◆ Your goal
Please format everything in the material below, from the line containing "The height and width of the screenshot is (818, 1396)." down to the line containing "I will point(1364,114).", both included, as a Markdown table with the columns No. and Text. Number each row and leave out blank lines.

◆ Stored rows
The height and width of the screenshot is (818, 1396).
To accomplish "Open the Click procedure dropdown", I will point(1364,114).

==

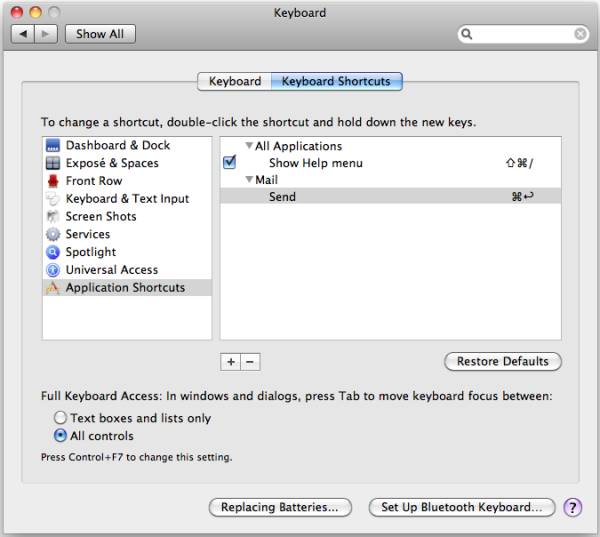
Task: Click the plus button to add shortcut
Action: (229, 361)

* * *

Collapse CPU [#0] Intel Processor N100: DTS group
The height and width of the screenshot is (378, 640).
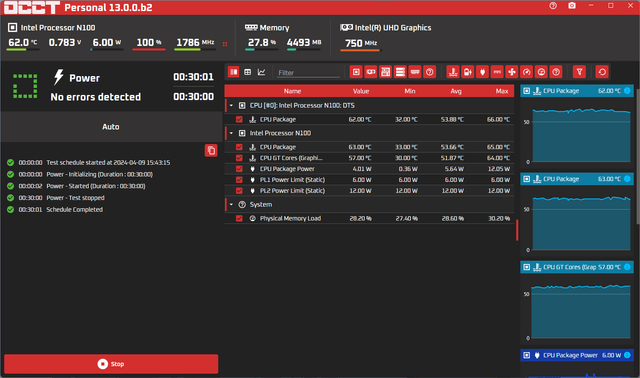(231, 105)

◆ Task result
| No. | Text |
|---|---|
| 1 | The height and width of the screenshot is (818, 1396). |
| 2 | To accomplish "Open the Click procedure dropdown", I will point(1364,114). |